Bettors were right in that case, something that has been a regular occurrence since bookmakers began posting odds on the draft decades ago. The reason bettors have more success than normal on the draft compared to other events is that the information — some of it public, some of it not — is often more accurate than speculation about an injury, for example. Once information starts to spread, bookmakers say it’s extremely difficult to attract money on the other side.
Sportsbooks attempt to protect themselves by offering smaller betting limits on the draft, but it’s still a challenge. John Murray, executive director of the SuperBook, says the betting market on the draft at his shop is made up almost entirely of “wise guys.”
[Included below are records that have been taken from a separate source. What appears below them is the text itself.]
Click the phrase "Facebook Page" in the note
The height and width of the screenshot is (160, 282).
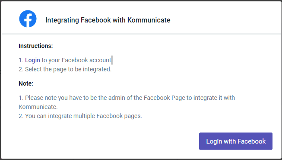(165, 98)
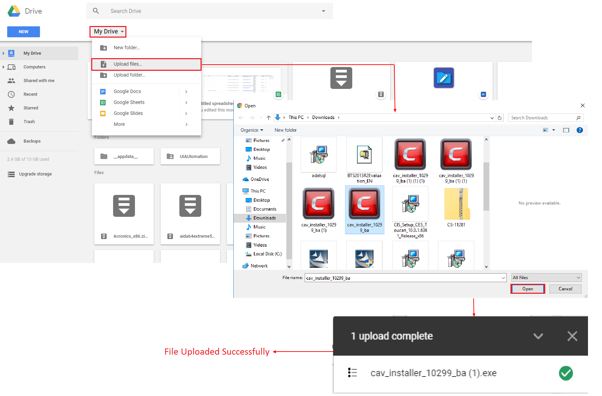Select the Google Docs icon in the menu
Viewport: 602px width, 396px height.
pos(103,91)
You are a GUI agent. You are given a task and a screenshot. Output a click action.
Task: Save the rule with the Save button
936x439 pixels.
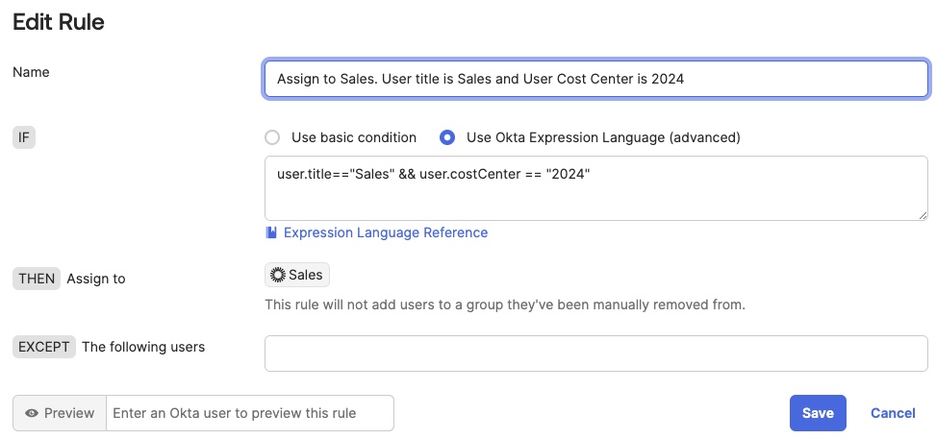pos(817,413)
“Almost every large bet you take on the draft is sharp, and you need to move aggressively,” Murray told ESPN. “And if it’s someone you’re not familiar with, you have to assume they have some information you don’t.”
Even though they expect to lose, bookmakers know there’s still some demand for betting on the draft and feel obligated to post odds for marketing, if nothing else. Multiple sportsbooks compared the total amount wagered on the draft to how much is bet on the average Major League Baseball game.
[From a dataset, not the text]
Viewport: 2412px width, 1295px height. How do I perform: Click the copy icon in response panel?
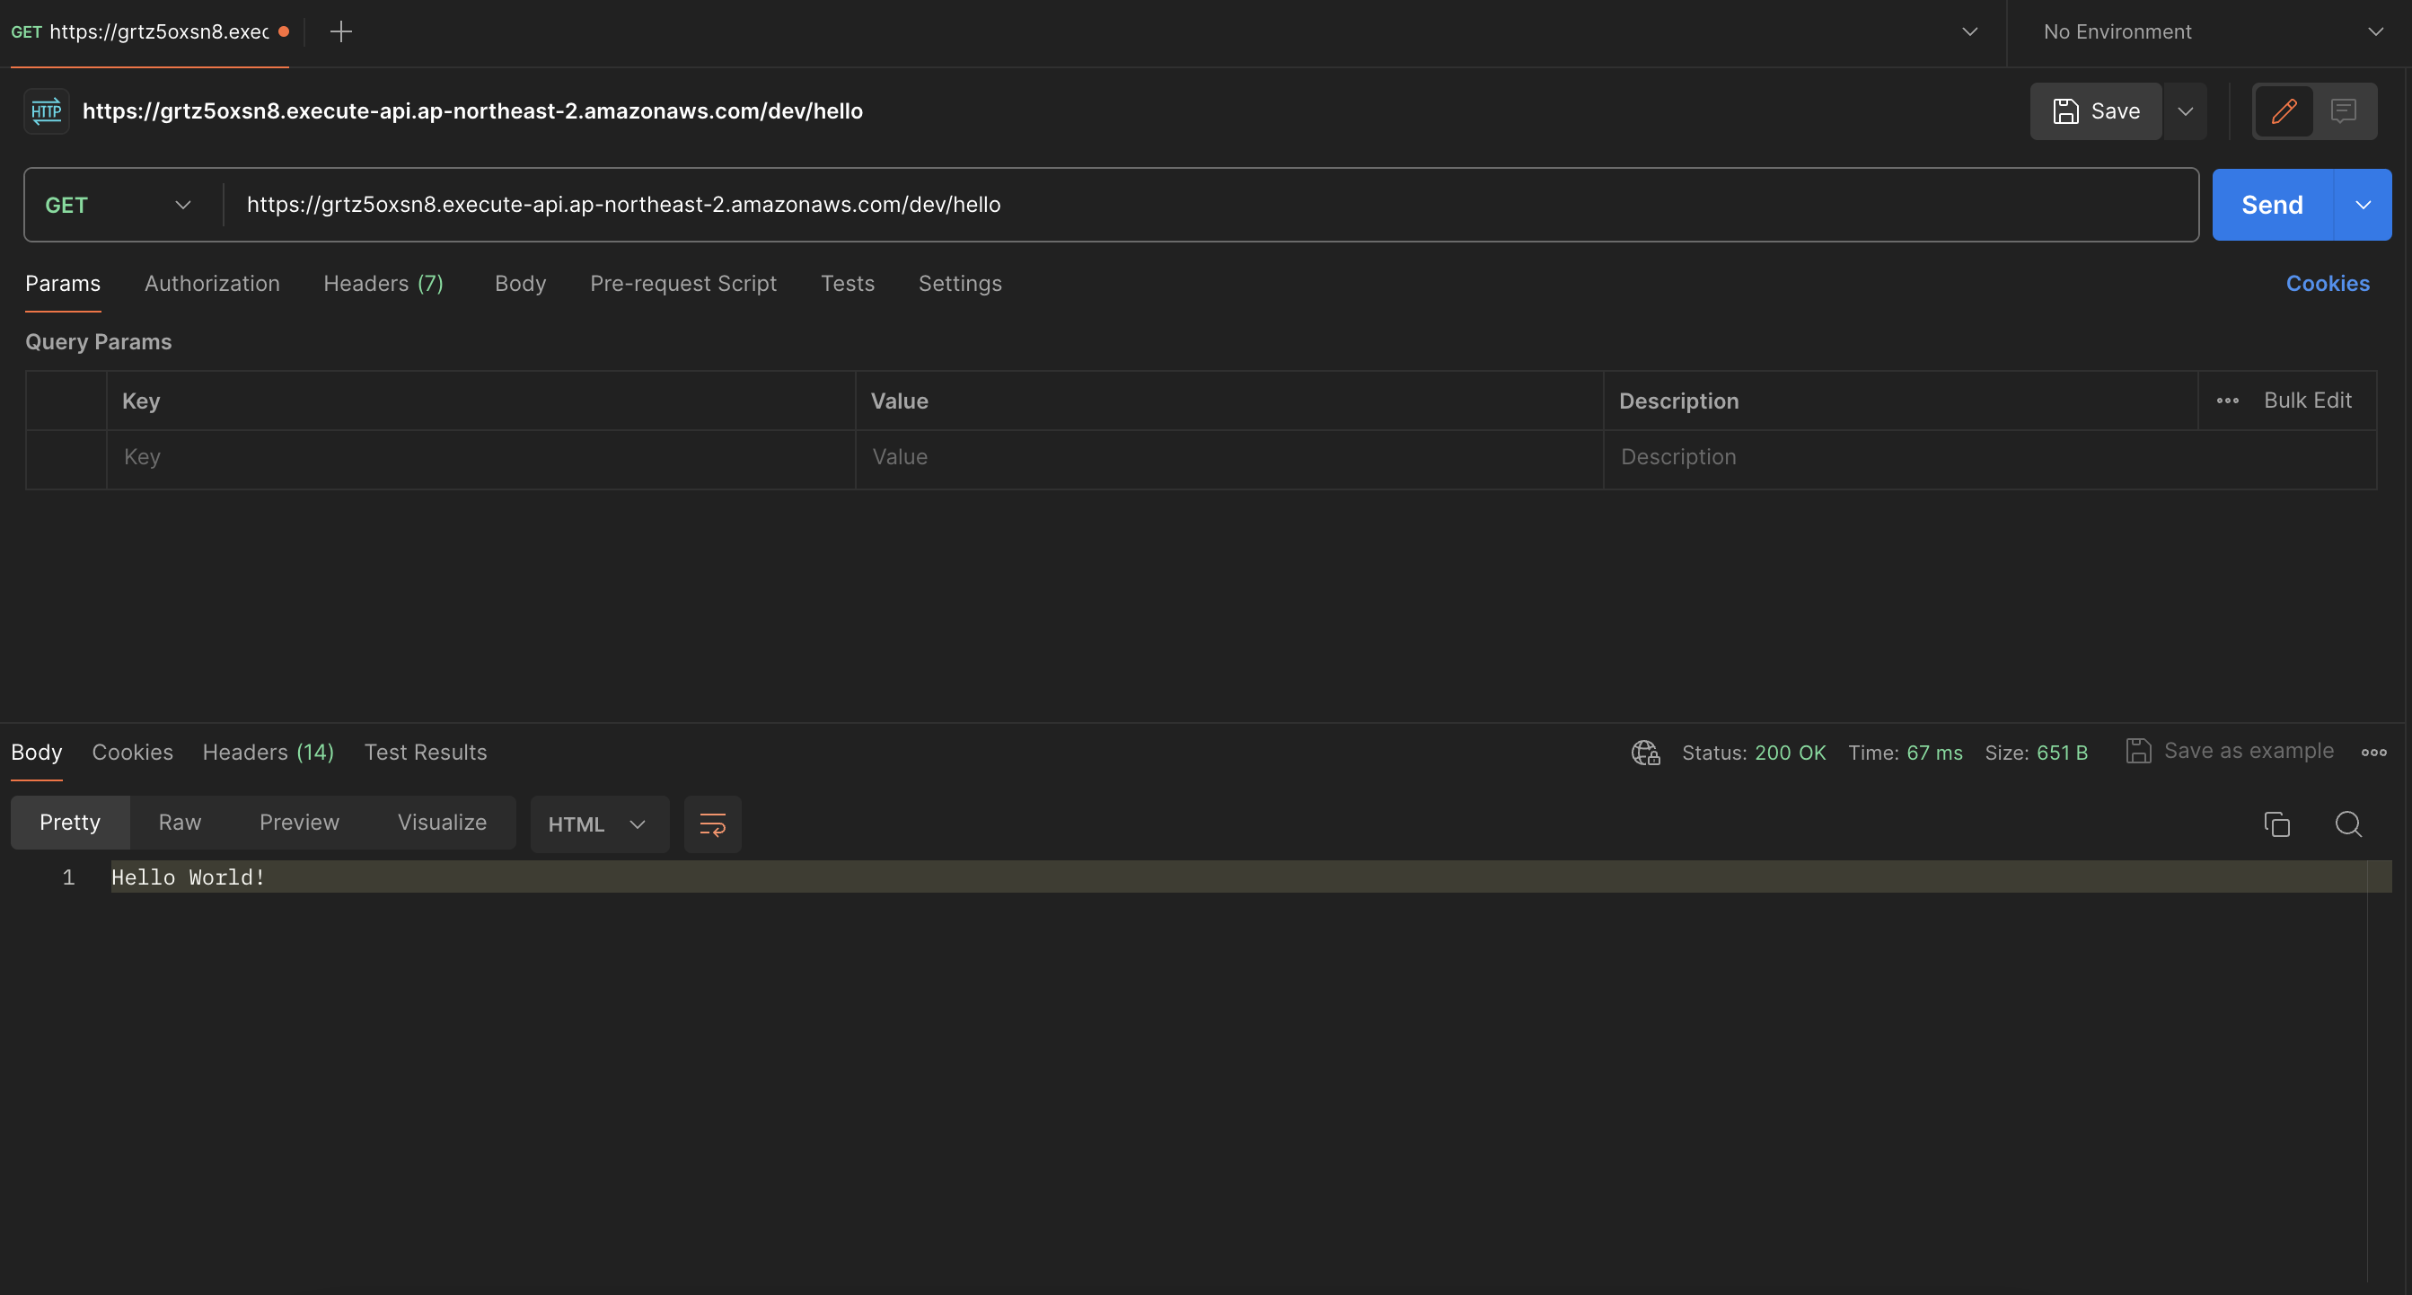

One bookmaker joked that if there’s significantly more bet on the draft than on a typical MLB game, then they’ve done a bad job controlling the action. In recent years, some sportsbooks have held off posting their full menu of draft options until closer to the first round, while also keeping betting limits relatively low.
“There is so much client demand for a depth of markets, where we are pricing them off a ‘calculated best guess’ instead of actual data,” said Jay Croucher, head of trading for online sportsbook PointsBet. “We have data and models and huge liquidity in a global market to arrive at extreme confidence that the Rams should be 4.5-point favorites over the Bengals in the Super Bowl. As to who the first cornerback drafted is — we don’t have data or models or huge liquidity — we have guesswork based on Twitter and mock draft articles.”
The guesswork kicks into high gear this week and has already begun. In March, Georgia defensive lineman Travon Walker wasn’t even listed as a betting option for the No. 1 pick at some sportsbooks. Walker is now the second favorite to go No. 1, behind only Michigan‘s Aidan Hutchinson.